To be approved, the constitution demands that decisions be approved by 55 percent of the European Union's states representing at least 65 percent of the European Union's population. Under such an arrangement, France and Germany voting together could be overruled, but it would take near EU
unanimity to do so.

Under Nice, however, the smaller states have far more power in proportion to their populations. Spain, for example, has 27 votes to France's 29, despite only having 41 million people to France's 59 million. As the states get smaller, the distortion grows. The three Baltic states and the Czech Republic -- with a combined population of less than 20 million -- voting together wield as many votes as the proud Fifth Republic.

The European Union has now become too large to be safely controlled, and too hostile to French aspirations to be trusted. The French truly are damned whether they do or do not.
*sniff*
Posted by:.com

#4  --In many ways a Franco-Russian partnership is a match made in heaven.---

Commie to commie, what a surprise.
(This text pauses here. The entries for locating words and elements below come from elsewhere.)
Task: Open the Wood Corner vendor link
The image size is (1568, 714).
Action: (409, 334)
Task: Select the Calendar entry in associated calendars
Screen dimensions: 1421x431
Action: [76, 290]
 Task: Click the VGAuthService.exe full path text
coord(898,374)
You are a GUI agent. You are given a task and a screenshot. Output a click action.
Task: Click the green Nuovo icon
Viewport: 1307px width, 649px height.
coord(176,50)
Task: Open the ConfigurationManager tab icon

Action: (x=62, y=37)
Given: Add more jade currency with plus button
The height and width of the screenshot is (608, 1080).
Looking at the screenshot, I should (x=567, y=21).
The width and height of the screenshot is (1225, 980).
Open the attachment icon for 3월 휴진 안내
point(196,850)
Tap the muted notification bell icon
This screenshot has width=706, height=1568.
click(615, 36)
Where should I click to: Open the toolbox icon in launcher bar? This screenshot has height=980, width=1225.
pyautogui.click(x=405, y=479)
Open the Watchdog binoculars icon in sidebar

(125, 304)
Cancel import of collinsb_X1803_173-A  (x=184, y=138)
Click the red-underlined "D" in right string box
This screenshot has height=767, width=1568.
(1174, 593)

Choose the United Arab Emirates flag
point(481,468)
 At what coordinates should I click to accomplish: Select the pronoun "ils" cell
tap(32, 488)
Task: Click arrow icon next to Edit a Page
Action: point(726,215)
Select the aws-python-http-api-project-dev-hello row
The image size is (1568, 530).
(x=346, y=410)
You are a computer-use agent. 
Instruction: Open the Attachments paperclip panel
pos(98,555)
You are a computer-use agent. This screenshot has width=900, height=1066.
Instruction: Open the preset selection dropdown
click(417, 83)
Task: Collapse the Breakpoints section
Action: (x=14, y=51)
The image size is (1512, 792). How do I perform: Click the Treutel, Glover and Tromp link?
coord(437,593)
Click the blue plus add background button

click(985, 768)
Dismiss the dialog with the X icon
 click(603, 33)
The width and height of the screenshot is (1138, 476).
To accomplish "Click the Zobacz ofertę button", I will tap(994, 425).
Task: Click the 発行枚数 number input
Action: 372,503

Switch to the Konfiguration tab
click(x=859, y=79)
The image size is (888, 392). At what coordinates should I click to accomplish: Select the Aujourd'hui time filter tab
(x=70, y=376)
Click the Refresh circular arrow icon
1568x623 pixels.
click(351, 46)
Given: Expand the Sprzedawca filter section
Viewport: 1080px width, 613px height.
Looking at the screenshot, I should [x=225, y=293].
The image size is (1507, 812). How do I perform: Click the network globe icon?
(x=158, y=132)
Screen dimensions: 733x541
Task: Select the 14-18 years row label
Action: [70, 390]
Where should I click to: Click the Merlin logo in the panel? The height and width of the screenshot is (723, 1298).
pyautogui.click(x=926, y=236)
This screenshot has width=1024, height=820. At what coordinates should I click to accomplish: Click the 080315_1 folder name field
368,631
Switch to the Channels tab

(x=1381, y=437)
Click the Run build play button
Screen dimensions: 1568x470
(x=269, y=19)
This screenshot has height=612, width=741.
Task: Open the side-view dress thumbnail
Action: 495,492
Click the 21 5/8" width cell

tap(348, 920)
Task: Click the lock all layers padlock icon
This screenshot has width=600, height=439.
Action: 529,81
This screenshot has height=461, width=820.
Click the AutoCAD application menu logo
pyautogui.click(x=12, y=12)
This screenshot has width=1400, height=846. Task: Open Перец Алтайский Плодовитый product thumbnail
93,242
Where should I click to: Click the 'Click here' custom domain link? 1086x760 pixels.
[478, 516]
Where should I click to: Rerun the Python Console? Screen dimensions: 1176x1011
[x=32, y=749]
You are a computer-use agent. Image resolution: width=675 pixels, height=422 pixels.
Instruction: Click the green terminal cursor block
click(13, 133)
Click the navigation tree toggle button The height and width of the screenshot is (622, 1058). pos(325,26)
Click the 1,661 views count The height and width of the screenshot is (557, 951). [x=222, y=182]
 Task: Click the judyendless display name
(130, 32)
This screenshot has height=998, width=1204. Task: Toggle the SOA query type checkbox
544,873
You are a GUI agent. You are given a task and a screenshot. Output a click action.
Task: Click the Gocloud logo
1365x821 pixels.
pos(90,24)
We ain't calling it the EUSSR for nothing.

To me, all this process is is another battle in a 1000 y.o. gaul/anglo war.

Does schaudenfreude (sp) apply here?

Posted by: anonymous2u   2005-05-22 18:57  

#3  Anybody who thinks Chirac's government will allow a straight, un-fixed referendum hasn't been, y'know' paying attention. They're running scared, and the ballot boxes are looking nervous.
Posted by: mojo   2005-05-22 12:20  

#2  Many pundits have attributed the lack of French enthusiasm for the constitution to the love deficit they feel toward the current government.

Love deficit---That's rich!

In fact, French agonizing is so acute that Luxembourg Prime Minister Jean-Claude Juncker, currently wearing the mantle of the EU presidency, resorted April 19 to saying that the French should vote for the constitution if for no other reason than because the Americans want them to vote no.

Hey, guyz 'n' galz. Vote any way you like. It's your gig. Just think about what you have for glue to hold your little confederation together. It will take more than a multi-hundred page ops manual constitution to do the trick. We in the US had quite the document and we still fought a civil war over it....but we are still here. Welcome to the major leagues.
Posted by: Alaska Paul   2005-05-22 11:03  

#1  Couldn't happen to a more arrogant, deserving country.